The above paragraphs were adapted from the website of The Pugin Society.
Shrine of Saint Edmund in the Collegiate Chapel at Ware (UK) Image : http://www.newliturgicalmovement.org/2013/09/adeste-fideles-and-other-treasures-at.html#.VKnUomSUeds |
There are so many architectural and liturgical jewels which Pugin created in his short life, but in this post we wish to discuss a detail to reveal the layers of Pugin's creativity, rather than give an overview of his achievements. We look at the photograph included above of a shrine in the Chapel of Saint Edmund's College, Ware, one of the last buildings designed by Pugin and completed in 1853, after his death.
This is a shrine to the patron of the College, Saint Edmund. An elaborate reliquary is the centrepiece of the shrine, situated in a reredos above the altar. Most obviously, this shrine is decorated in a beautiful and tasteful manner. The stonework of the reredos is enhanced with polychrome work and gilding, down to the finest detail. In several places, in the script Pugin favoured, is the letter " E " for Saint Edmund and around the base of the reliquary, with its alternating panels of blue and red, Saint Edmund is honoured with the words : Hail, flower and comeliness of England.
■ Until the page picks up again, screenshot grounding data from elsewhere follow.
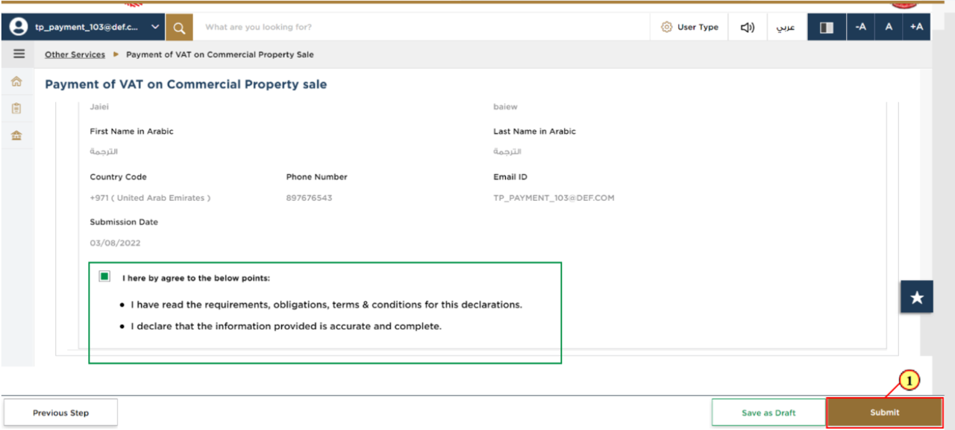This screenshot has height=430, width=955.
Task: Toggle the agreement declaration checkbox
Action: (x=104, y=276)
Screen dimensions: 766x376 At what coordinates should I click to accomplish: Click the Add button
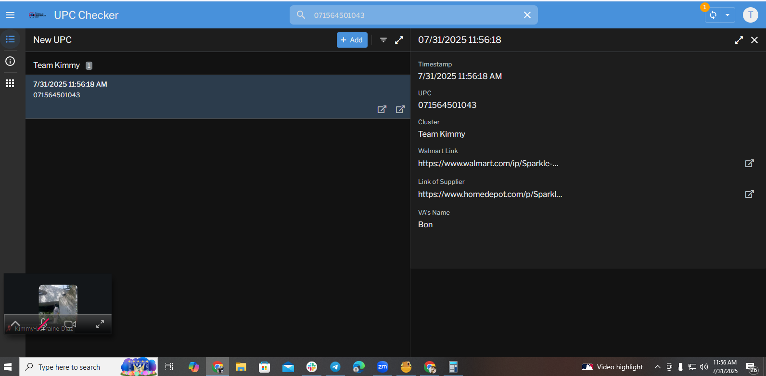coord(352,40)
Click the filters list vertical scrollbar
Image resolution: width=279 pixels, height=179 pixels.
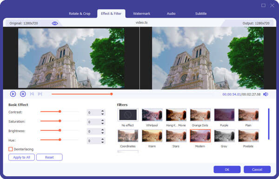(x=269, y=124)
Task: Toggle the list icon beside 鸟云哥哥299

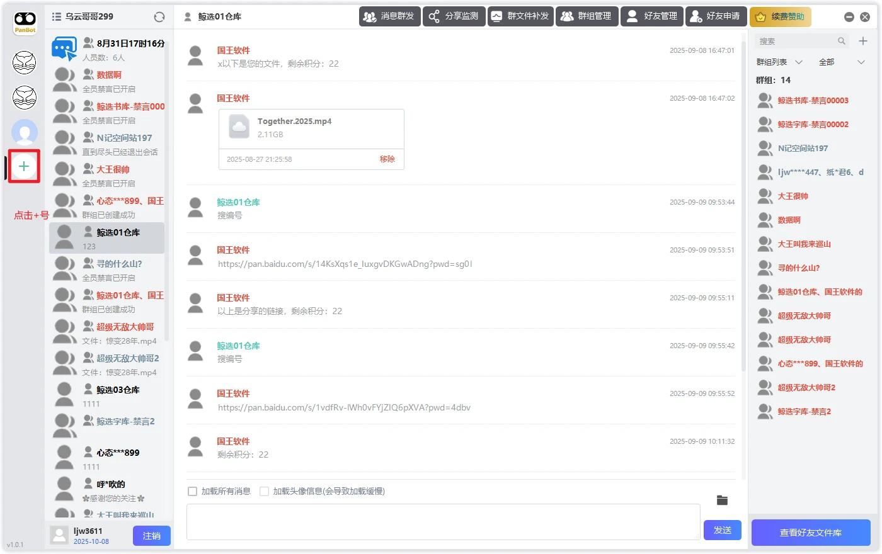Action: (57, 17)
The angels, which adorn eight of the nine carved recesses are all treated differently and have so much more vigour that the statues of the baroque (we will pass over without mention the genre of plaster statue).
But the shrine is also a study in ingenuity. In a shallow alcove, set-off from the main part of the chapel, the reredos sits into a large arch : it does not protrude from the wall. It might be a window behind that, but, of course it isn't. Pugin has skilfully used different forms of arch to create a reredos in this space, giving the impression that it was an afterthought, but an ingenious one, filling a blank area in the chapel. A further master touch was the use of curtaining of rich dark red velvet in the central recesses of the reredos. It gives the impression of the curtained stage of a theatre. The arches here are distinctly different and free of the structural ornament which the other arches have; their shallow slope becomes the foundation from which further archwork springs. But their form, together with the curtains, also gives the impression of a substantial space behind the shrine, although in fact there is none at all.
The curtains, of course, may be drawn across the Reliquary, if desired, during the celebration of Mass or during Passiontide.
This Shrine is a small example of the many wonders which flowed from the creative mind of AWN Pugin.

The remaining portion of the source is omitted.